In 1830 it was a snug collection of
modest one- and two- story frame dwellings, whose
whitewashed exteriors were almost concealed from sight
by climbing tangles of rose vines, honeysuckles, and
morning glories. Each of these pretty homes had
a garden in front fenced with white palings and opulently
stocked with hollyhocks, marigolds, touch-me-nots,
prince’s-feathers, and other old-fashioned flowers;
while on the windowsills of the houses stood wooden
boxes containing moss rose plants and terra-cotta
pots in which grew a breed of geranium whose spread
of intensely red blossoms accented the prevailing
pink tint of the rose-clad house-front like an explosion
of flame. When there was room on the ledge outside
of the pots and boxes for a cat, the cat was there—in
sunny weather—stretched at full length,
asleep and blissful, with her furry belly to the sun
and a paw curved over her nose. Then that house
was complete, and its contentment and peace were made
manifest to the world by this symbol, whose testimony
is infallible. A home without a cat—and
a well-fed, well-petted, and properly revered cat—may
be a perfect home, perhaps, but how can it prove title?

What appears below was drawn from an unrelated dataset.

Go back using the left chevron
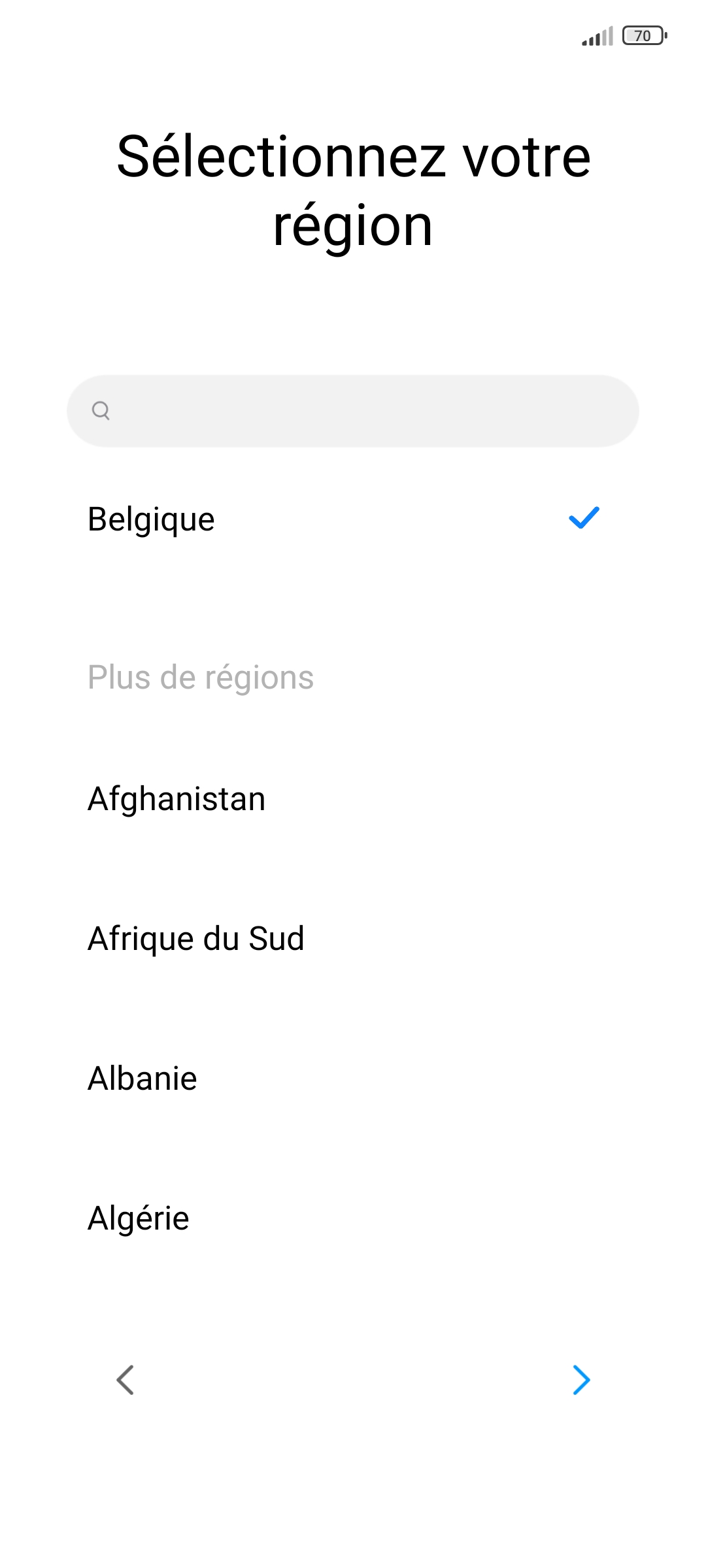point(125,1380)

All along the streets, on both sides,
at the outer edge of the brick sidewalks, stood locust
trees with trunks protected by wooden boxing, and
these furnished shade for summer and a sweet fragrancer
in spring, when the clusters of buds came forth.
The main street, one block back from the river, and
running parallel with it, was the sole business street.
It was six blocks long, and in each block two or three
brick stores, three stories high, towered above interjected
bunches of little frame shops. Swinging signs
creaked in the wind the street’s whole length.
The candy-striped pole, which indicates nobility proud
and ancient along the palace-bordered canals of Venice,
indicated merely the humble barbershop along the main
street of Dawson’s Landing. On a chief corner
stood a lofty unpainted pole wreathed from top to bottom
with tin pots and pans and cups, the chief tinmonger’s
noisy notice to the world (when the wind blew) that
his shop was on hand for business at that corner.
The hamlet’s front was washed
by the clear waters of the great river; its body stretched
itself rearward up a gentle incline; its most rearward
border fringed itself out and scattered its houses
about its base line of the hills; the hills rose high,
enclosing the town in a half-moon curve, clothed with
forests from foot to summit.
Steamboats passed up and down every
hour or so. Those belonging to the little Cairo
line and the little Memphis line always stopped; the
big Orleans liners stopped for hails only, or to land
passengers or freight; and this was the case also
with the great flotilla of “transients.”
These latter came out of a dozen rivers—the
Illinois, the Missouri, the Upper Mississippi, the
Ohio, the Monongahela, the Tennessee, the Red River,
the White River, and so on—and were bound
every whither and stocked with every imaginable comfort
or necessity, which the Mississippi’s communities
could want, from the frosty Falls of St. Anthony down
through nine climates to torrid New Orleans.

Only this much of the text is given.